Reference implementation for a Python library that runs locally through Databricks Connect and as an installed Python wheel on Databricks.
It includes:
- Python 3.12 environments and dependency
installation with
uv - Ruff formatting/linting and Pyright type checking
- Test examples for the Databricks SDK for Python, Databricks Connect, and Unity Catalog; Databricks Connect supplies the PySpark client transitively
- wheel-packaged documentation and Genie Code Agent Skills
- Unity Gateway support for compatible coding agents
- a sample Azure DevOps Pipeline
-
Install version 2.17 or newer of the Databricks VS Code extension.
-
Authenticate with a clear profile name.
-
Select serverless or classic compute.
-
Prepare the repository with
direnv:make direnv # install direnv and its shell hook -
Open a new terminal, then run:
direnv allow # load the extension-generated Databricks environment make dev # create the Python 3.12 development environment make flint # format, lint, and type-check
See Developer setup for details. Windows users should use WSL2.
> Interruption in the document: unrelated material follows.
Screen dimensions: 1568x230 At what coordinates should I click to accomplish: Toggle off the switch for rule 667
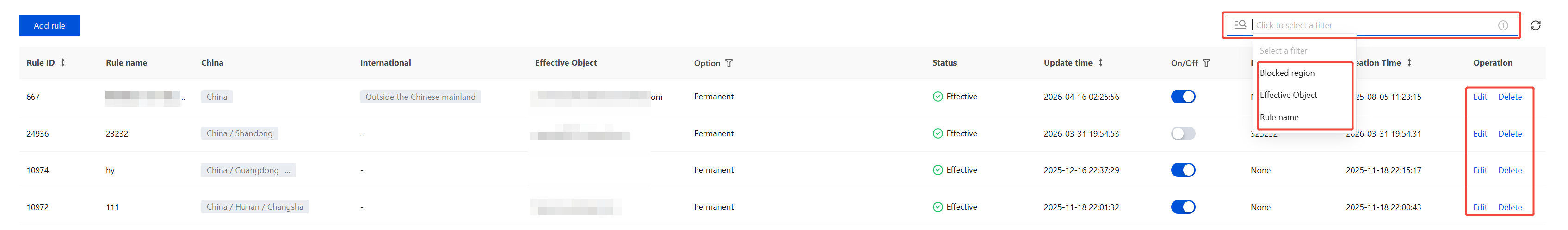tap(1183, 97)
uv installs these dependencies; their source is
not vendored:
- Databricks SDK for Python, and Databricks Connect
- pytest, Databricks Labs pytester, Databricks Labs Blueprint, pytest-xdist, and pytest-cov
- Ruff and Pyright
See Testing for their roles.
Append a foo/bar row to a Databricks table:
from dbrdemo import install_logger, write_foobar
install_logger() # Optional: show events emitted by the library.
write_foobar("main.demo.foobar", "hello", "world")The CLI calls the same function:
dbrdemo-foobar --table main.demo.foobar --foo hello --bar worldSee the foo/bar user guide for the
DataFrame API
and table behavior. The
local VS Code notebook guide explains how to run
dbrdemo-example.ipynb through Databricks Connect.
- User documentation: library and CLI usage
- Admin documentation: skill installation and Azure DevOps
- Developer documentation: setup, testing, packaging, and coding agents
Docs and skills ship in the wheel, so users and agents get guidance matching the installed code.
Display bundled documentation from Python:
from dbrdemo.documentation import read_doc
print(read_doc("README.md"))make release ENV=dev DAILY_BUILD_NUMBER=42 # dbrdemo-0.2.0.dev0+2026.9.25.42.abc123-py3-none-any.whl
make release ENV=test DAILY_BUILD_NUMBER=42 # dbrdemo-0.2.0b0+2026.9.25.42.abc123-py3-none-any.whl
make release ENV=acc DAILY_BUILD_NUMBER=42 # dbrdemo-0.2.0rc0+2026.9.25.42.abc123-py3-none-any.whl
make release ENV=prod # dbrdemo-0.2.0-py3-none-any.whl
make release ENV=prod VOLUME=main.packages.prod # uploads dbrdemo-0.2.0-py3-none-any.whlVolume policy: dev may overwrite; test, acc, and prod are immutable.
See Packaging for details.
The bundled skill teaches Genie Code how to use the example library. The preferred enterprise deployment installs it for the entire workspace:
from dbrdemo.skills import install_workspace_skills
install_workspace_skills()User-scoped installation is only for testing and troubleshooting; user skills
have lower priority than workspace skills. See
Install Agent Skills. Compatible local coding agents
can use make install_skills.
Keep this reference small, then add controls your project needs:
- Commit
uv.lockwhen deployments require fully reproducible dependency resolution. - Add Radon or Xenon complexity limits.
- Run formatting and checks automatically with pre-commit.
- Scan dependencies with pip-audit and Python code with Bandit.
- Automate dependency updates with Dependabot or Renovate.
- Enforce a minimum test coverage percentage in CI.
Follow RENAME.md to rename the package, CLI commands, and Agent Skills for your project.